## Exercise details
Copy out the listing below word for word, leaving out the pictures.

## Task material
——

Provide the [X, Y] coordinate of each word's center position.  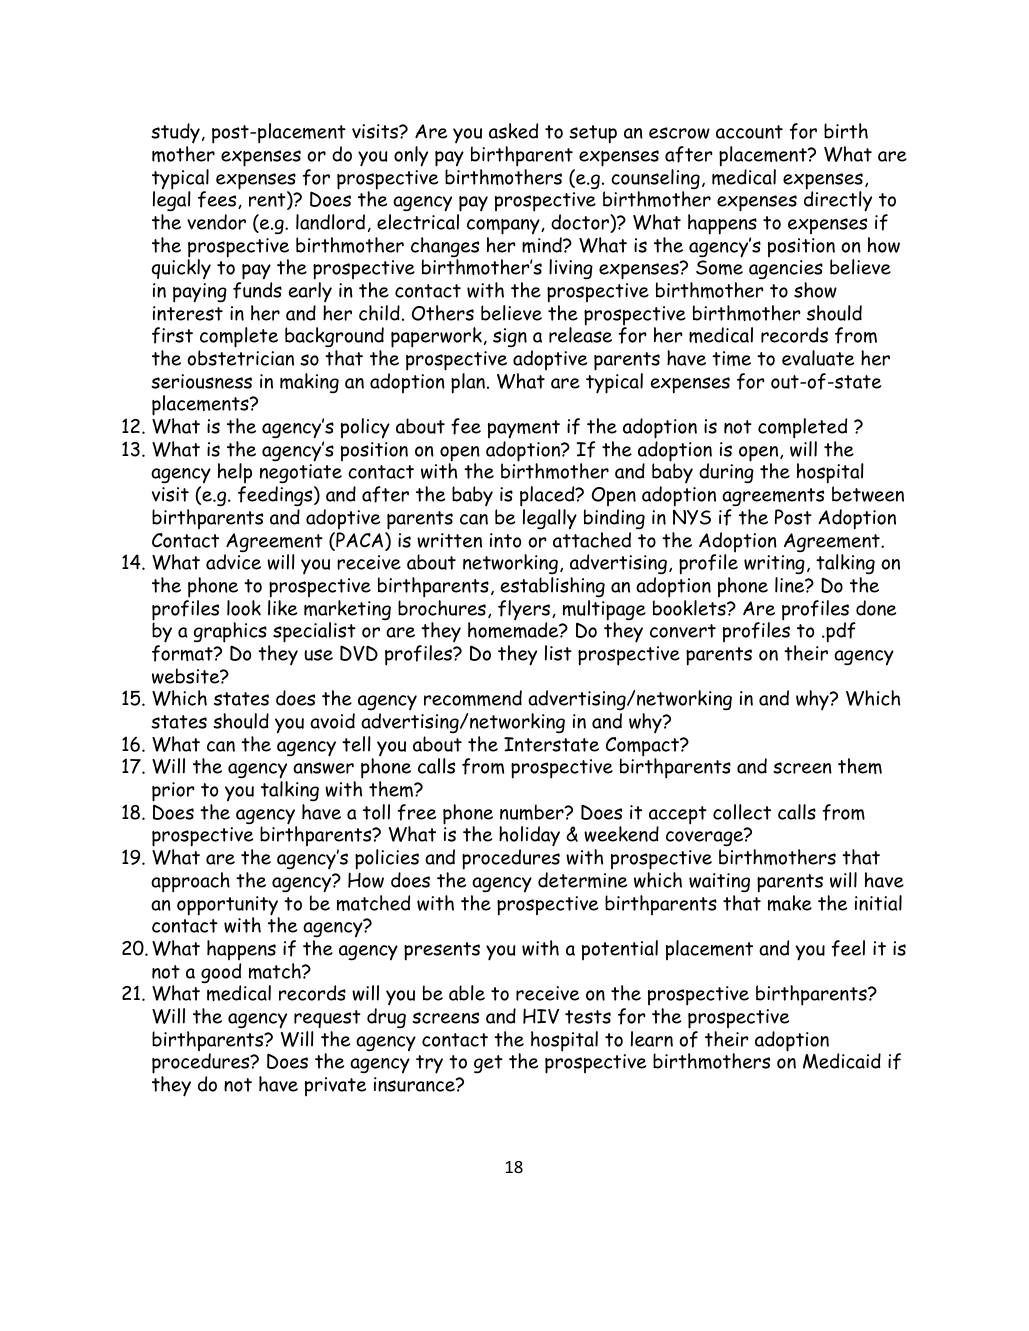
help [235, 475]
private [335, 1086]
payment [524, 429]
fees [218, 200]
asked [513, 131]
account [749, 132]
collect [742, 812]
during [726, 473]
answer [323, 768]
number [533, 812]
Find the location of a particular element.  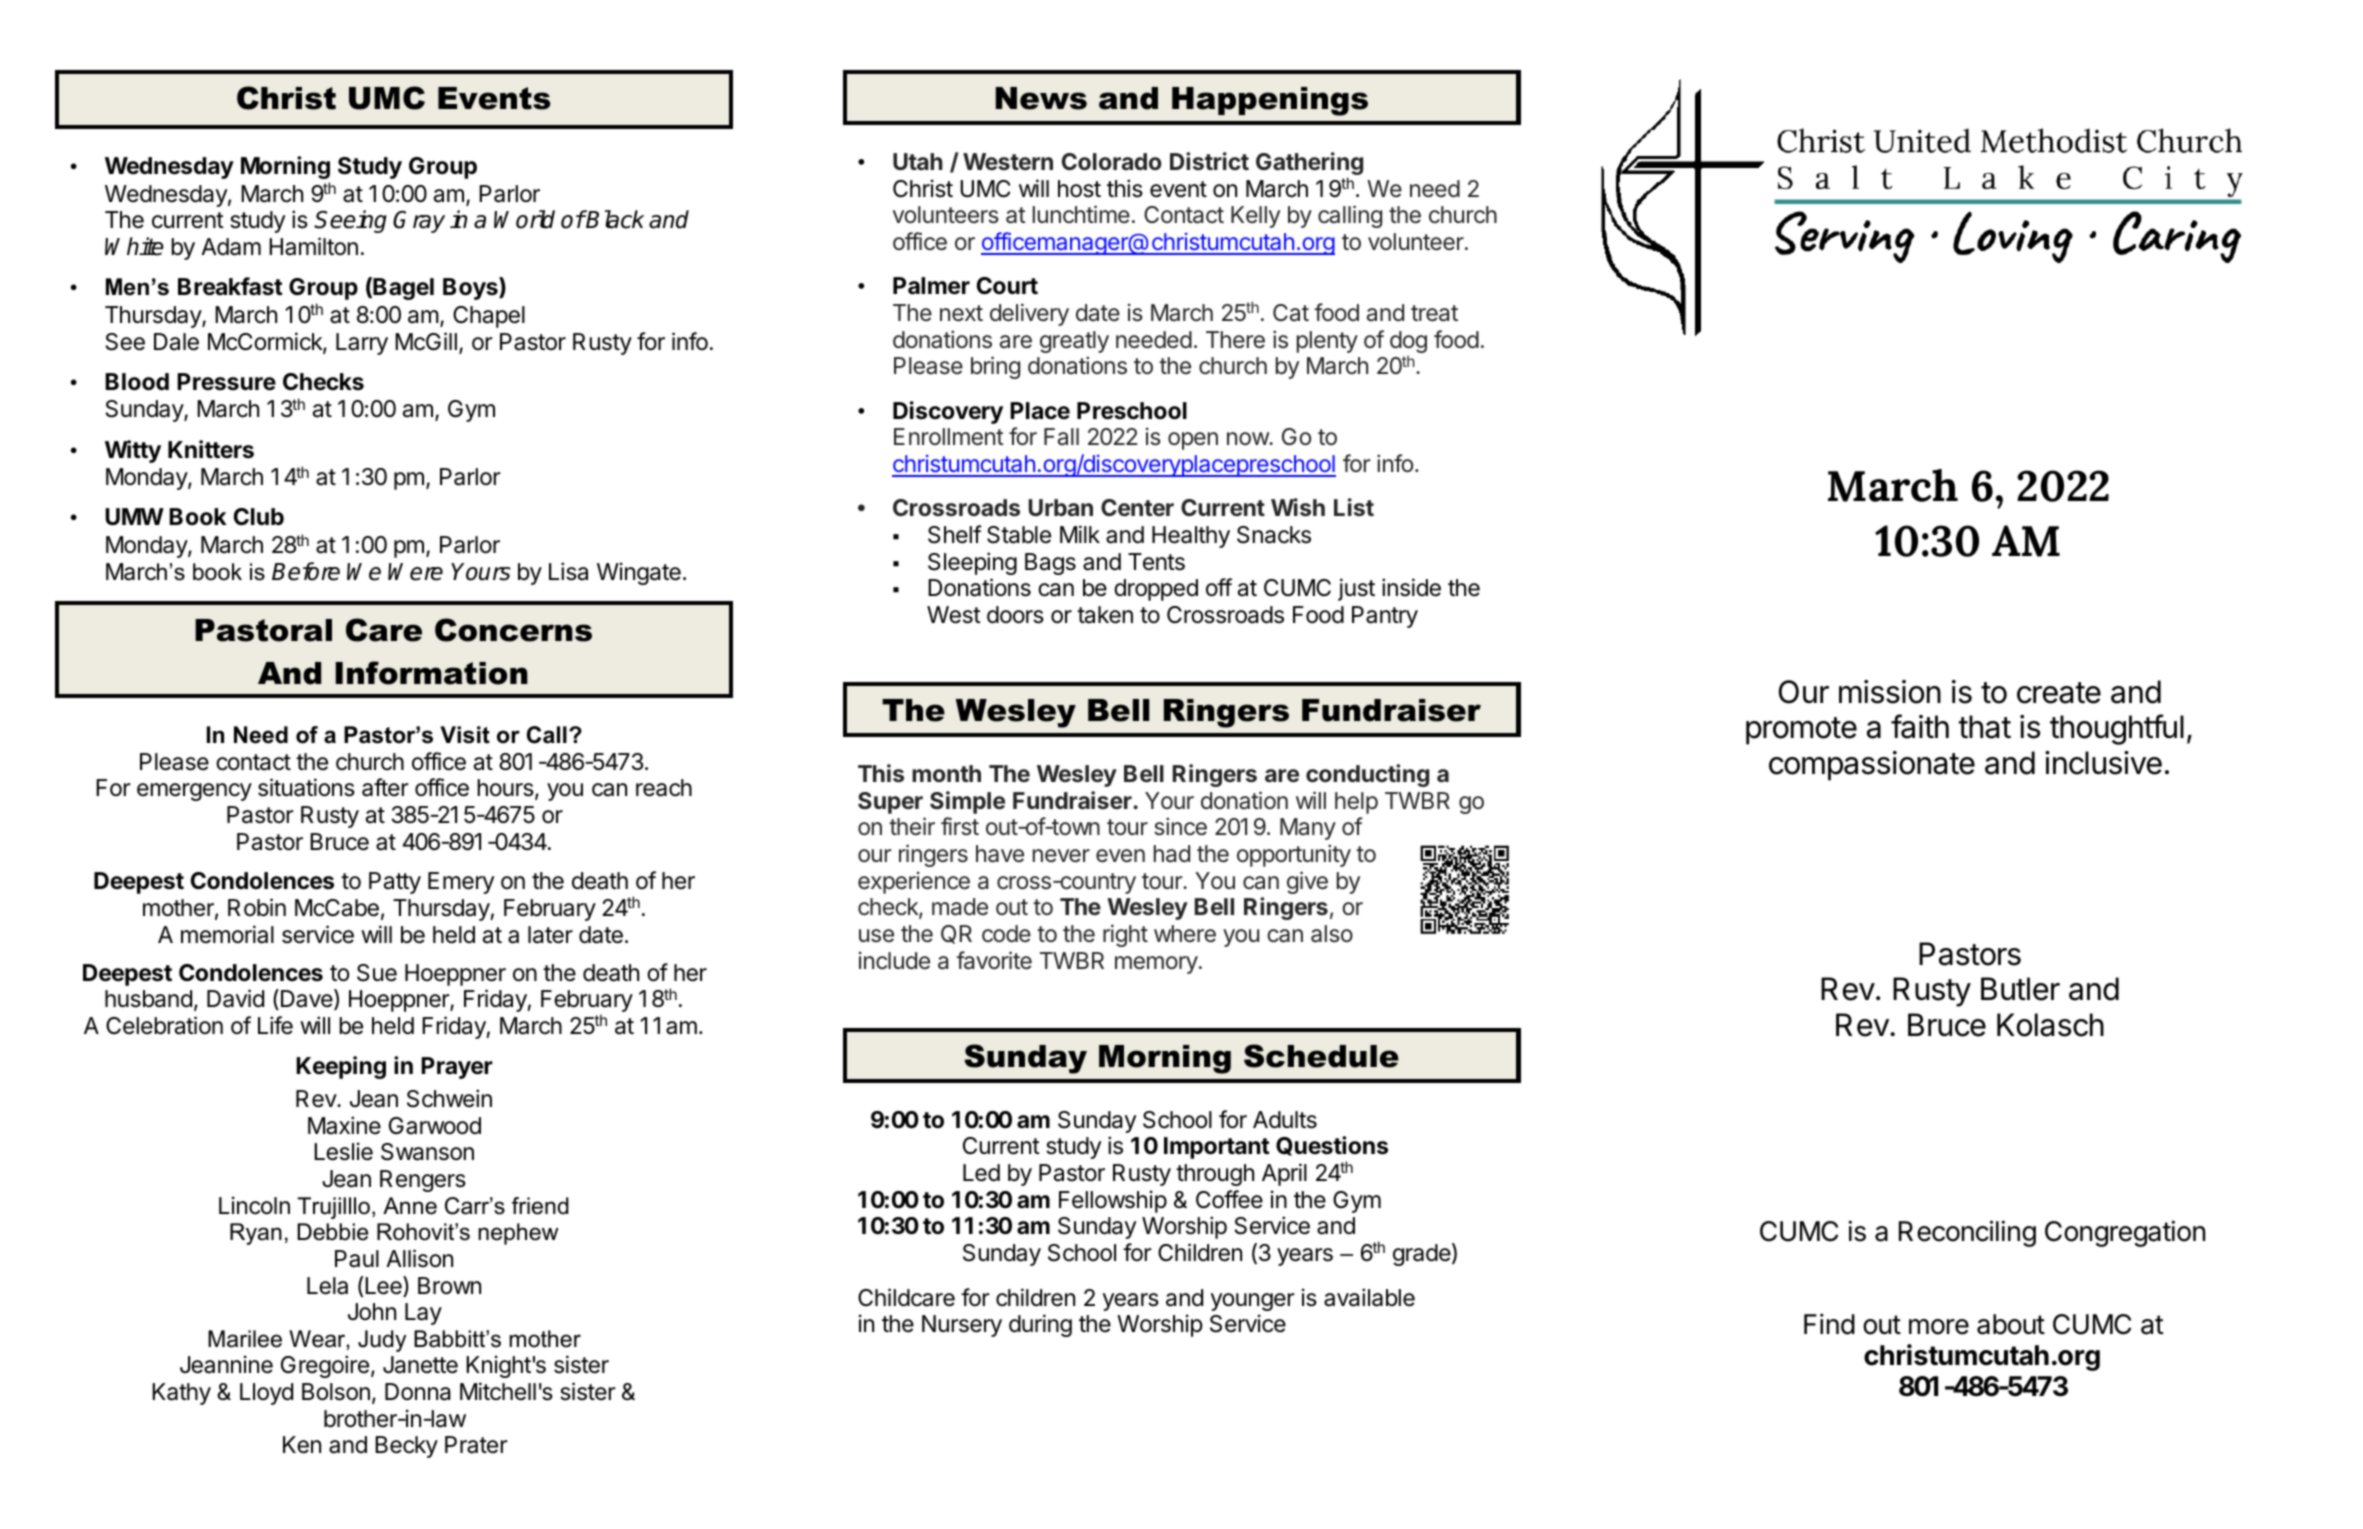

Before is located at coordinates (306, 571).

——

## The reply
Provide the [X, Y] coordinate of each word's center position.  
help [235, 475]
private [335, 1086]
payment [524, 429]
fees [218, 200]
asked [513, 131]
account [749, 132]
collect [742, 812]
during [726, 473]
answer [323, 768]
number [533, 812]
Find the location of a particular element.  

Before is located at coordinates (306, 571).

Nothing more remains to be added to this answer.